_Collected data entries_
****************************************
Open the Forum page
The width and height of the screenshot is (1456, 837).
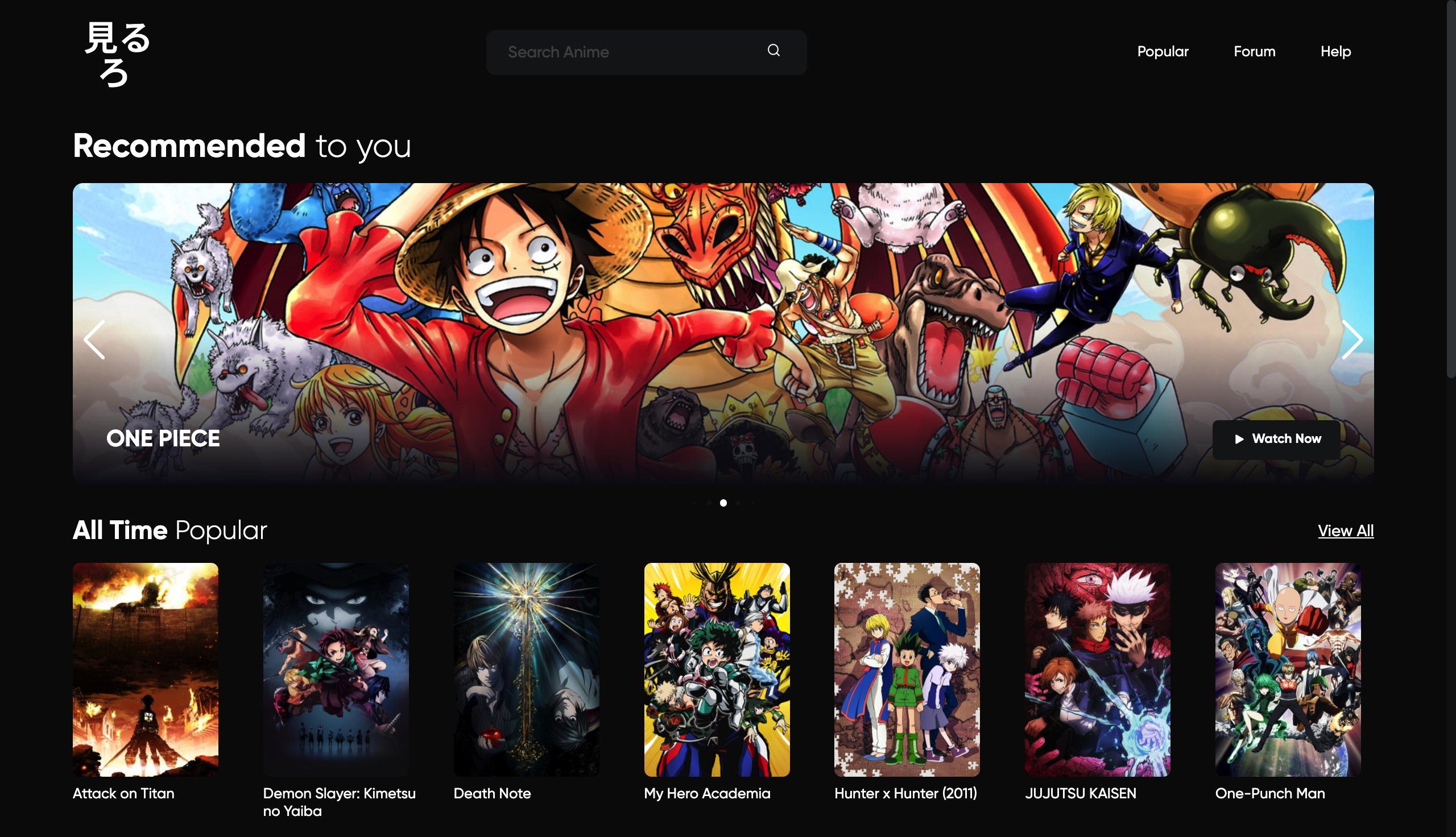coord(1254,52)
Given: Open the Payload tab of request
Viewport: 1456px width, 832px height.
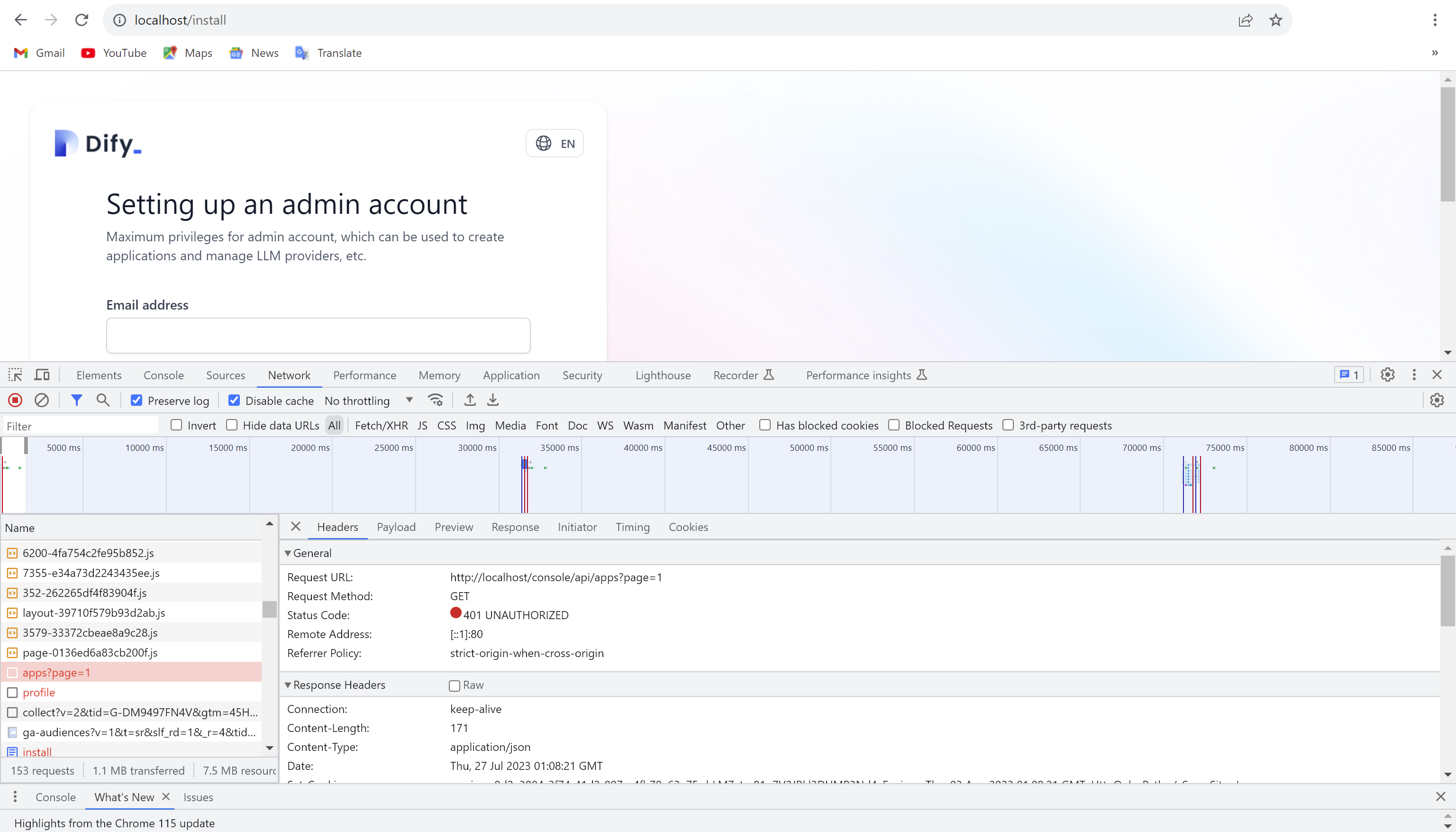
****************************************
_The problem_
Leave the pictures aside and output each entry exactly as it stands.

_Worked solution_
Open the Forum page
The width and height of the screenshot is (1456, 837).
coord(1254,52)
Given: Open the Payload tab of request
Viewport: 1456px width, 832px height.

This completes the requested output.